Although the jury had acquitted Ralston of the enhanced penalty for serious bodily harm, the district court found that the evidence that Ralston had caused Villegass overdose and serious bodily harm was “overwhelming.” It further highlighted its reluctance to use such acquitted conduct in calculating a sentence, but noted that it was permitted to do so as long as such conduct was proven by a preponderance of the evidence. The court also pointed out that had Ralston been convicted of the enhancement, his Guidelines range would have been 324 to 405 months of imprisonment. See U.S.S.G. § 2D1.1(a)(2) & Ch. 5, Pt. A. Next, the court described Ralstons 2018 conviction and emphasized the need to avoid any further recidivism.

The court then discussed why Ralstons case was not the typical, or “mine-run,” case. It highlighted the facts of the 2018 conviction and the callous nature with which it believed that Ralston had acted. A sentence within the Guidelines range, the court determined, would not sufficiently protect the community. Next, the court walked through the § 3553(a) sentencing factors, including the nature and circumstances of the case and Ralstons history and characteristics. The court also noted that there would be a large sentencing disparity between what it was imposing and the Guidelines range, but it justified this large variance based on Ralstons acquitted conduct and his prior convictions. These considerations rendered “this case completely distinct from any other,” according to the court. Such a large variance was further warranted, the court determined, because Ralston lacked remorse, remained a danger to the community, and needed to be deterred from repeating the same behavior.

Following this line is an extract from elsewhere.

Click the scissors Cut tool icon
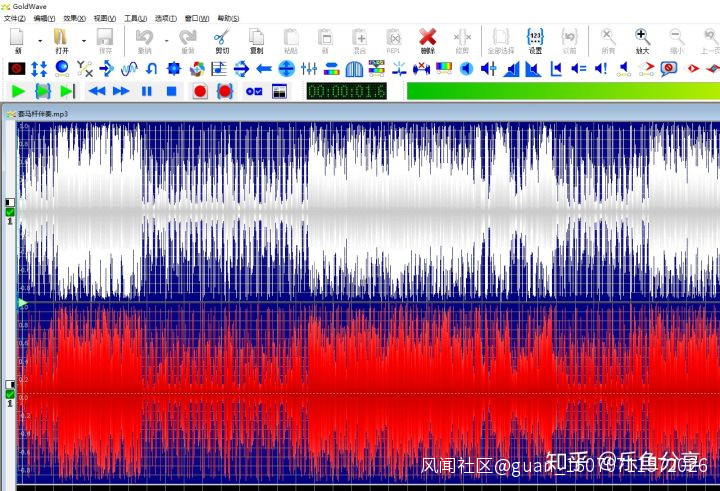The width and height of the screenshot is (720, 491). (x=222, y=40)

Considering these factors, the district court sentenced Ralston to 180 months of imprisonment. The court then asked the government whether, “under U.S. versus Bostic [United States v. Bostic, 371 F.3d 865 (6th Cir. 2004)],” it had “any objections, corrections, [or] any arguments not previously raised” that the court could address. Ralstons attorney was similarly asked: “Bostic objections, please, counsel?” Neither party raised any objections.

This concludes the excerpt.